Pakistan court commutes death sentence of journalist Daniel Pearl murder accused
The Sindh High Court (SHC) on Thursday commuted the death sentences of the key accused in the case of slain American journalist Daniel Pearl, who was abducted and beheaded in Pakistan in 2002
Karachi: The Sindh High Court (SHC) on Thursday commuted the death sentences of the key accused in the case of slain American journalist Daniel Pearl, who was abducted and beheaded in Pakistan in 2002.
The death sentence of the prime accused Ahmed Omer Saeed Sheikh was commuted to seven years in prison while the other three convicts, Fahad Naseem, Salman Saqib and Sheikh Adil, who were earlier handed life sentences, were set free by the court, Dawn news said in a report.
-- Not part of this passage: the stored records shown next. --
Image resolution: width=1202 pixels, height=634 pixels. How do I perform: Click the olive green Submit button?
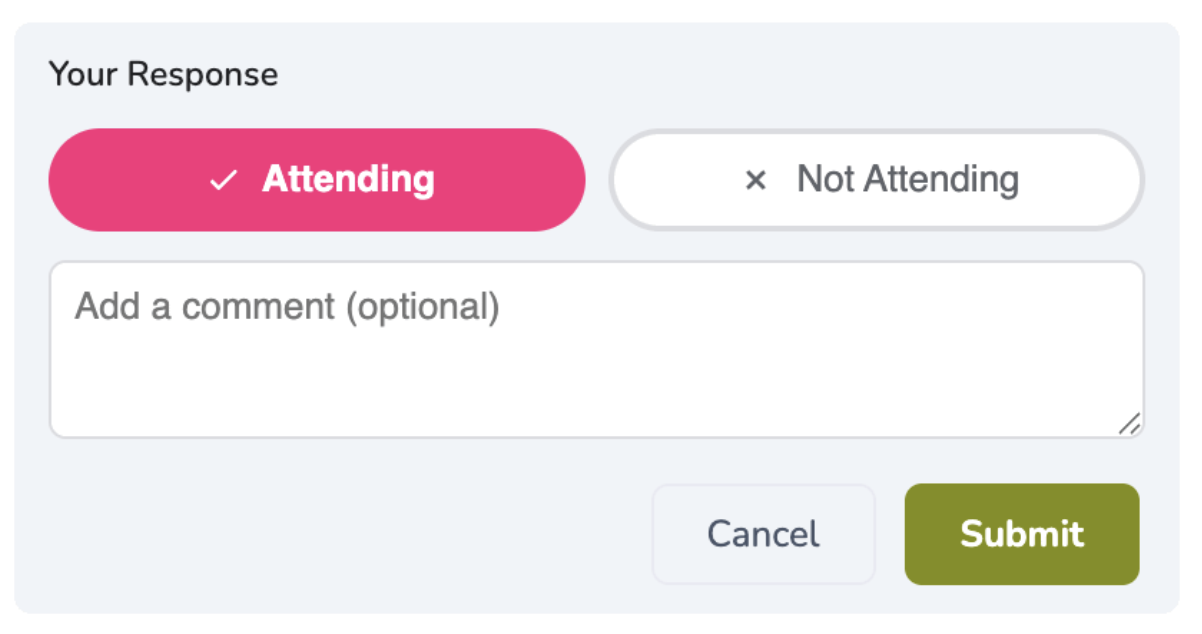click(1021, 534)
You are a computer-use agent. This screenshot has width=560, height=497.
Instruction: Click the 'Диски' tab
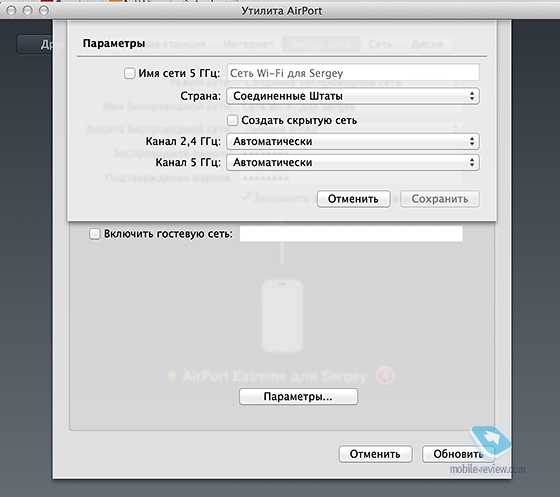coord(427,44)
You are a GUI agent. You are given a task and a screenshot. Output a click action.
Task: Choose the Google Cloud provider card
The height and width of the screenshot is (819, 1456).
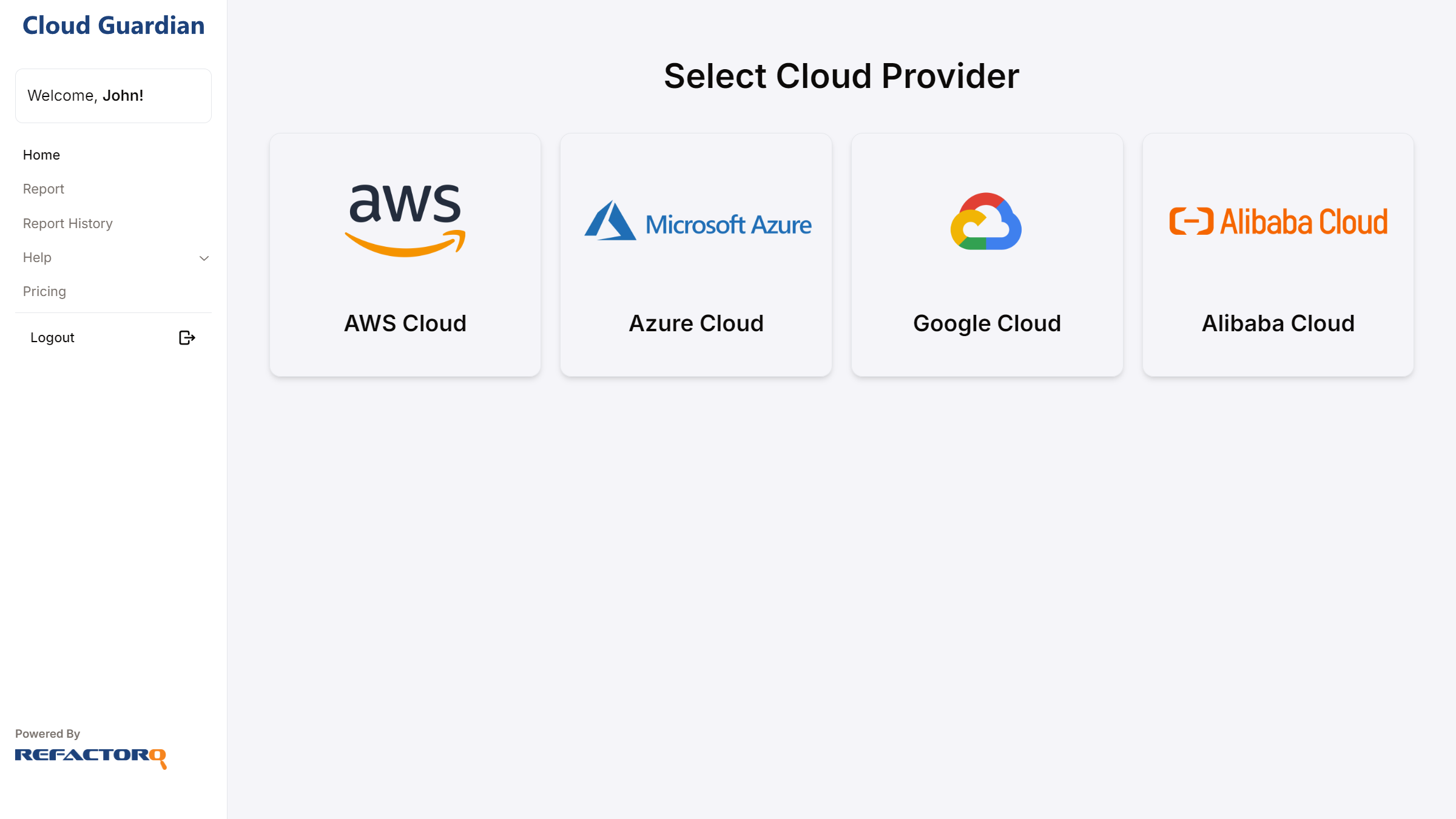coord(986,255)
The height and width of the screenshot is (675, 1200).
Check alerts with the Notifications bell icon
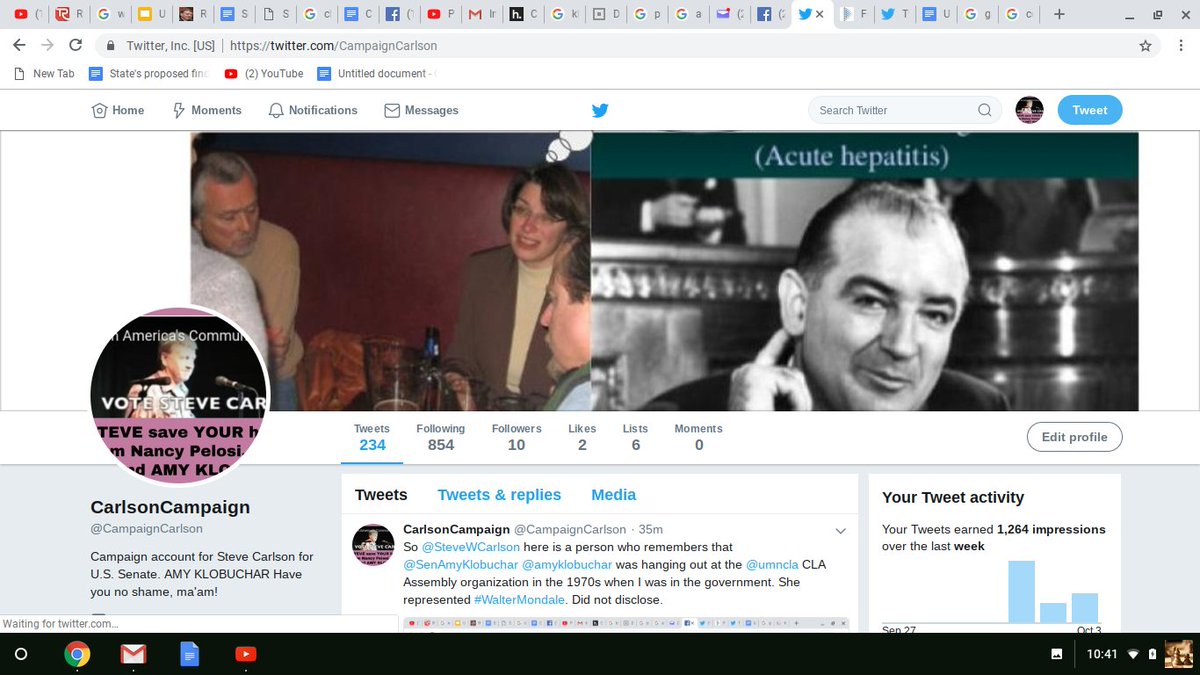coord(275,110)
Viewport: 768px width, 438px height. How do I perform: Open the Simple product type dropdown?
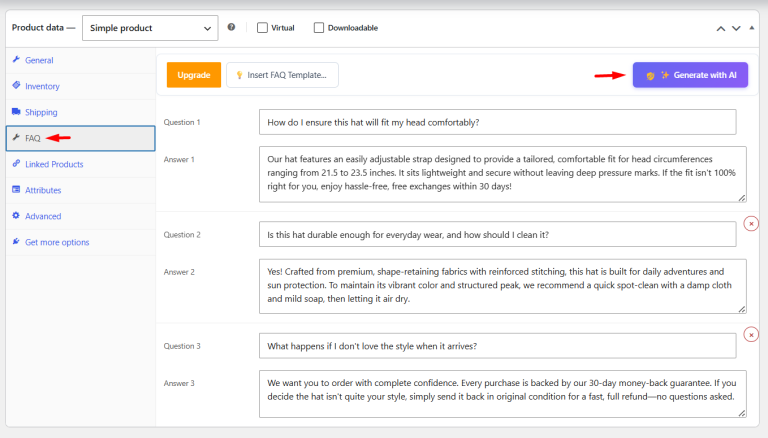pos(150,28)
Since Sheikh has been in prison for the past 18 years, his seven-year sentence will be counted from the time served and was expected to be released, the report further said.
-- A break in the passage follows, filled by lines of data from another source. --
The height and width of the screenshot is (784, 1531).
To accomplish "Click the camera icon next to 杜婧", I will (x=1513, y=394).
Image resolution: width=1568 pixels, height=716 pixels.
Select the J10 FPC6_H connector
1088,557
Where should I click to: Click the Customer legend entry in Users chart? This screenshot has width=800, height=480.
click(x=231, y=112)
An anti-terrorism court (ATC) had sentenced to death prime accused Ahmed Omer Saeed Sheikh, commonly known as Shaikh Omar, and life term to co-accused Fahad Naseem, Salman Saqib and Sheikh Adil for the abduction of the slain journalist.
Shaikh Omar and other convicts had moved the SHC in 2002 challenging their convictions handed down by the Hyderabad ATC after finding them guilty of abducting and killing Pearl, the 38-year-old South Asia bureau chief of The Wall Street Journal who was researching a story on religious extremists, in January 2002 in Karachi.
While arguing the case, the lawyers for the appellants had submitted that the prosecution had miserably failed to prove its case against their clients beyond any reasonable doubt and prosecution witnesses were mostly policemen, whose testimonies could not be relied upon, Dawn news reported.
They had further contended that Naseem and Adil Sheikh's confessions before a judicial magistrate were defective and not voluntary.